EXERCISE OBJECTIVE:
Please reproduce the lines of the records below from the one holding "1486x786 pixels." through the one holding "the Results bar", inclusive, skipping all pictures.

THE INPUT:
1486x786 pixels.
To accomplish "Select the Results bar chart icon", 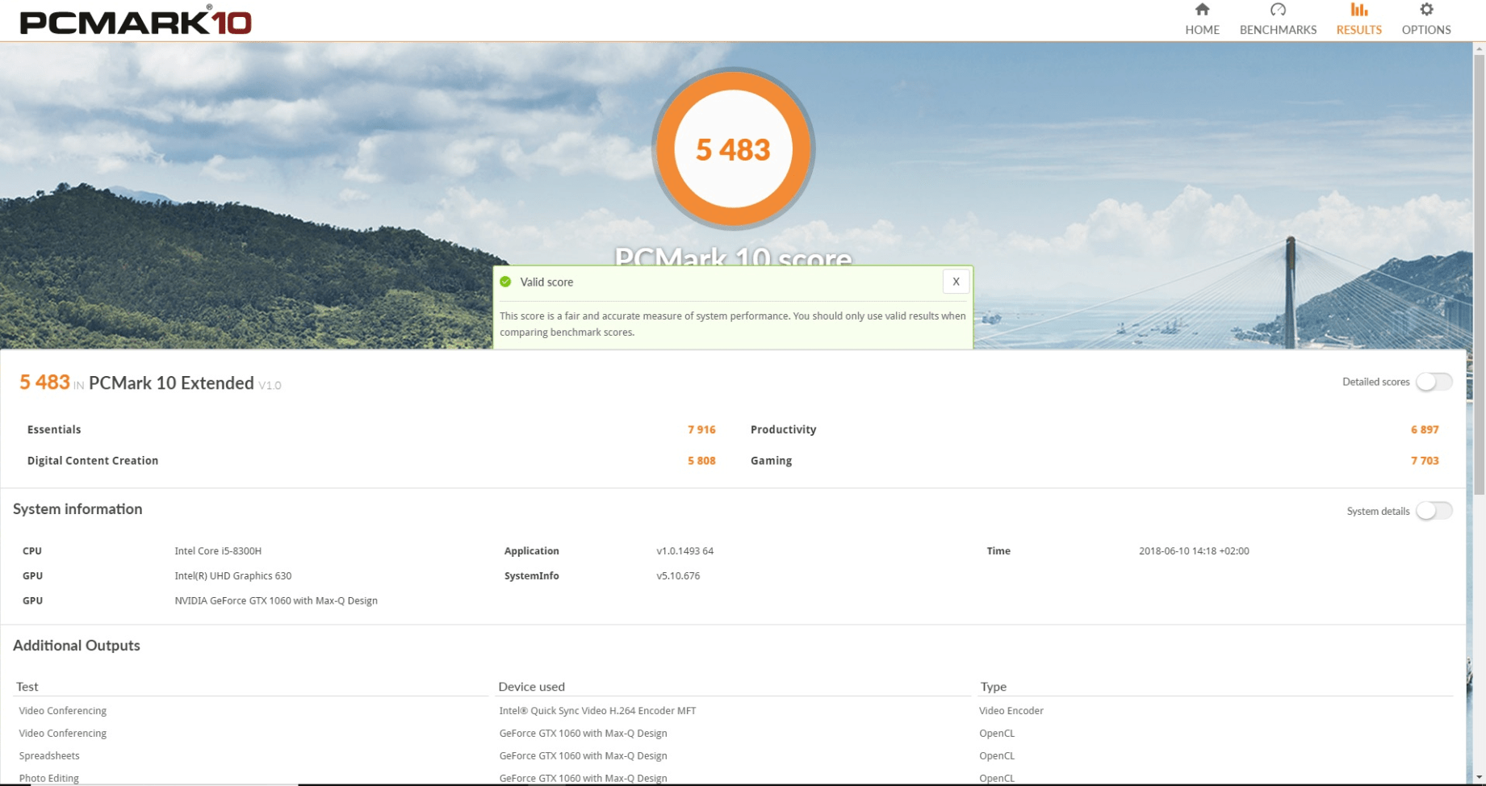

==

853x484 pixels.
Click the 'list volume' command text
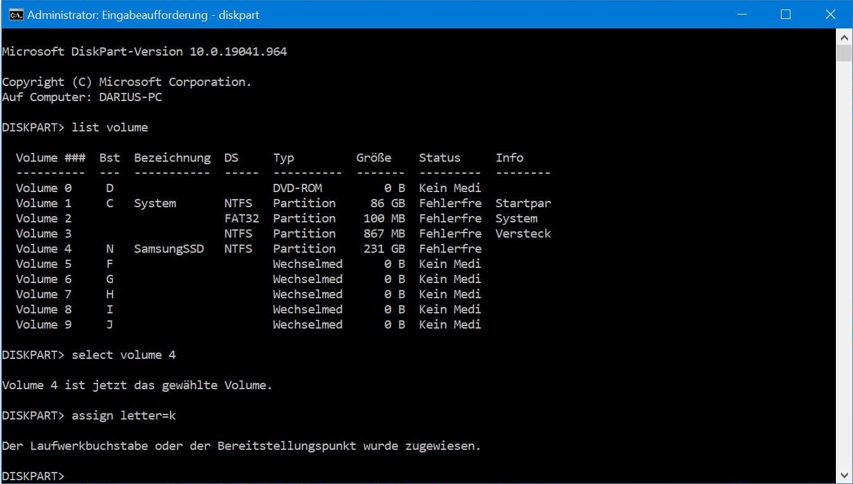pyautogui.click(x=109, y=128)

...

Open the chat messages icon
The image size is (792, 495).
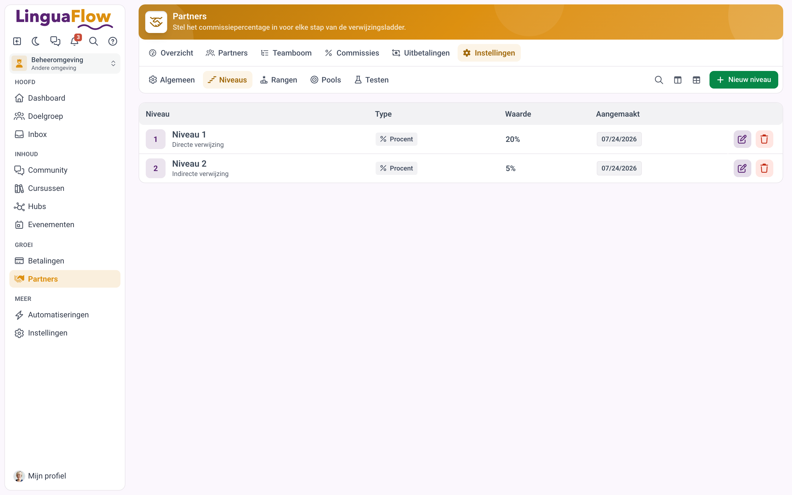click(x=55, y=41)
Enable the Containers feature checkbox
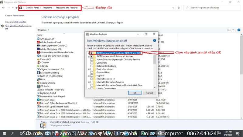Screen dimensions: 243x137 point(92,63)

YOUR RESPONSE:
1486x786 pixels.
To accomplish "Select the Results bar chart icon", 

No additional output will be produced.